In this situation, for example, he gets in a good position for the board but rather than fight for the rebound, he tips it to Zion Williamson and allows him to take the ball moving forward with momentum, which eventually leads to a foul by Cleveland.

Ball’s terrific ball-hawking instincts allow him to read this play a split second before it happens. He realizes Sexton is in front of him, takes the risk and jumps the passing lane and eventually creates another possession and eventually a basket for New Orleans.

Ball has long had a reputation for playing fast and it’s often talked about how that compromises defenses. This, though, is an example of that. Ball pushes the basketball to the 3-point line, drawing the attention of all five defenders.

From there, he lays it off to Williamson, who makes an incredible series of moves to finish. Ball doesn’t get any credit for that, but that Jarrett Allen isn’t waiting on Williamson at the rim is a direct result of him having to step up and stop Ball from racing upcourt, giving Williamson just enough room for the tough and-one.

First, Brandon Ingram and Steven Adams both make terrific efforts on this play to keep the ball alive. If you slow it down and look, Ball’s eyes are already up before he catches the ball as he surveys the court, which allows him to immediately make a bullet pass to Williamson.

From there, again, Williamson does the hard part. His relentlessness ends in a layup eventually on his third try despite Allen defending all three attempts well.

Ball didn’t defend Sexton much on Friday despite Ball being the team’s best defender and Sexton being the Cavs’ best perimeter threat. The few occasions he did take him, he had success, including this sequence.

He cuts off Sexton multiple times on the first drive, stays on the ground on the shot fake and forces a pass. When Sexton gets the ball back, Ball cuts him off once more and then digs down to help force what should have been a turnover by Cleveland.

By not being on Sexton last night, Ball was able to play more of a free safety role off the ball, which may have been done by design. He starts off in the far corner, moves across the lane with his defender but keeps an eye on the ball and is ready to help on a potential cutter through the lane.
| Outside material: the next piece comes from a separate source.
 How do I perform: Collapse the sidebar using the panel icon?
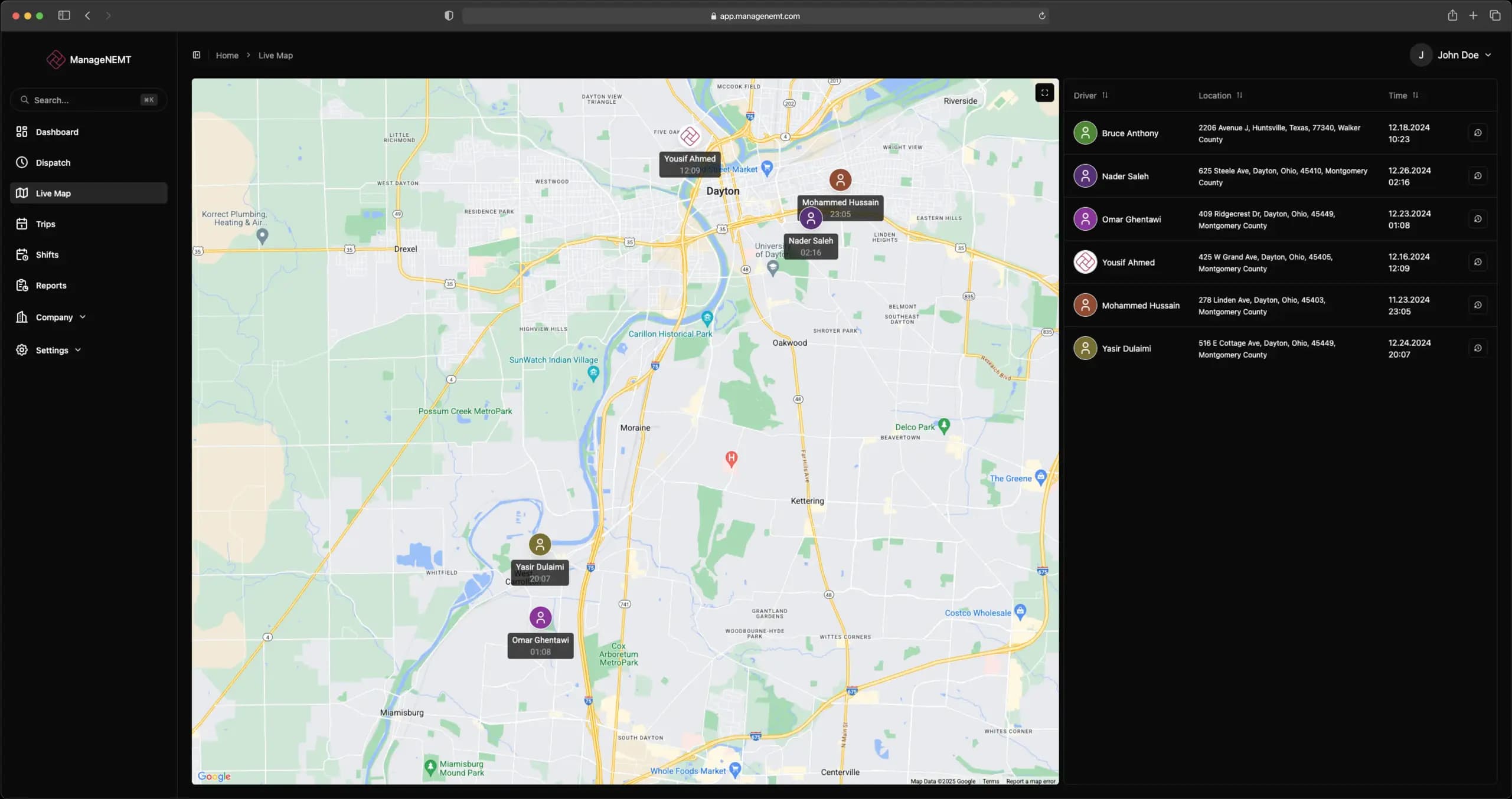(197, 54)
Then, he switches with Ingram, shoves him out toward Osman to let him know and then boxes out Allen for what should have been a rebound by the Pelicans.

On this sequence, it’s hard to fully explain what Ball does because it’s not on camera. Pelicans color commentator Antonio Daniels explains it well. Effectively, Ball noticed no Pelican was in the paint and with Allen likely to win this jump ball, it would have potentially created an easy bucket for Cleveland. Ball directs Adams to move to the other side to be better prepared defensively.
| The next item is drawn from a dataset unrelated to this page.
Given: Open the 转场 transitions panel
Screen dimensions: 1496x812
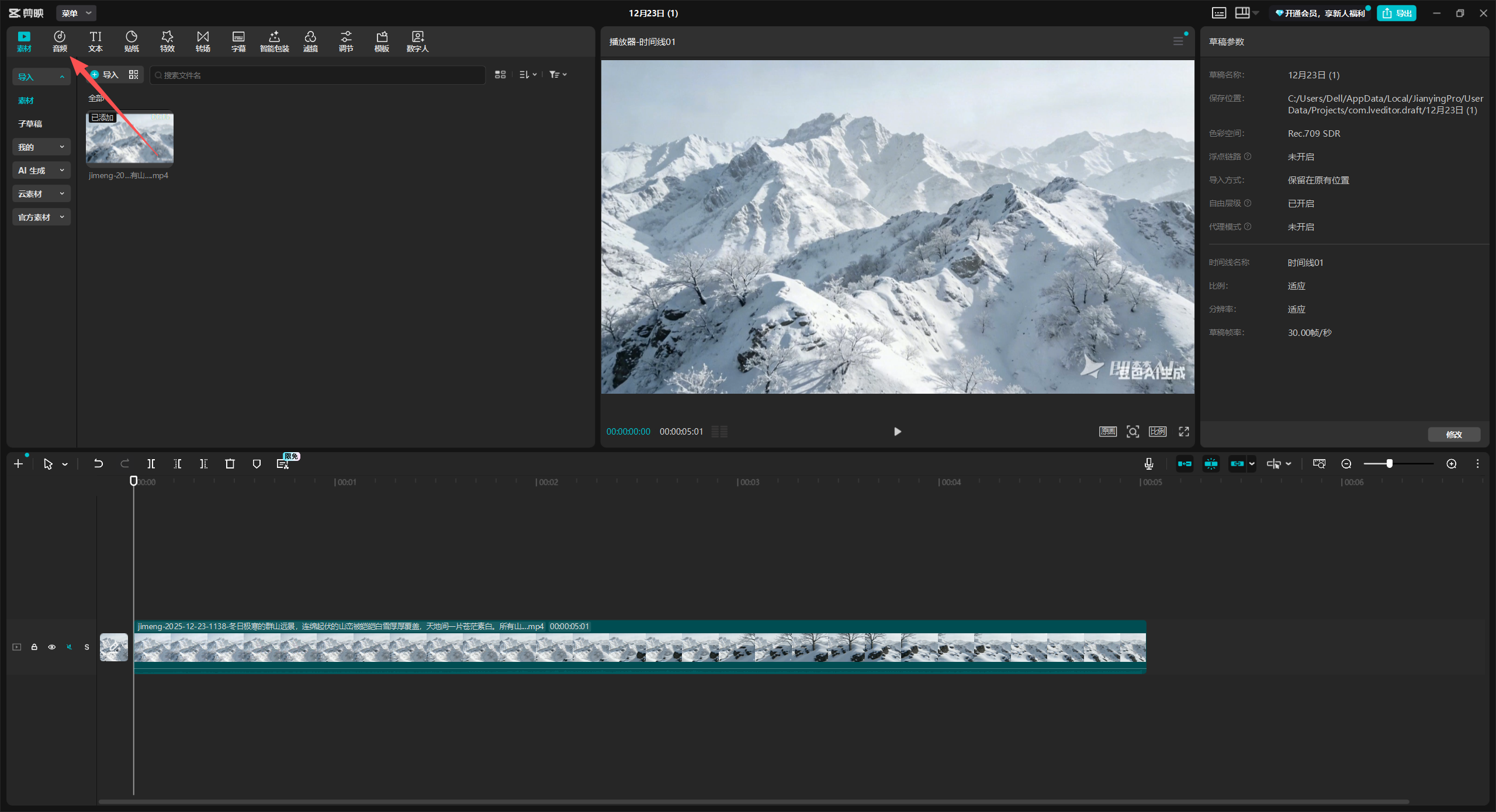Looking at the screenshot, I should tap(203, 41).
The last clip is another defensive one for Ball, this time on Damyean Dotson. With the shot clock running down, Ball does a great job of staying in front of Dotson without fouling before eventually cutting him off at the rim and forcing a bad, contested jumper that leads to a shot clock violation.

The best way to sum up Ball’s impact on the night is that, despite finishing the night shooting 1-of-7 from the field and 1-of-5 from the 3-point line, Ball finished with a team-high net rating of 60.5.

Single-game net ratings aren’t great barometers but it further shows the norm for Ball with the Pelicans this season. When Ball is on the court this season, the Pelicans have a net rating of 1.5, the highest net rating of any regular rotation player. When he’s off the court, their net rating plummets to minus-5.1, the lowest on the team by some margin.

Ball’s importance to the Pelicans is evident and only continues to show itself in advanced numbers and on the film, regardless if he’s scoring or not.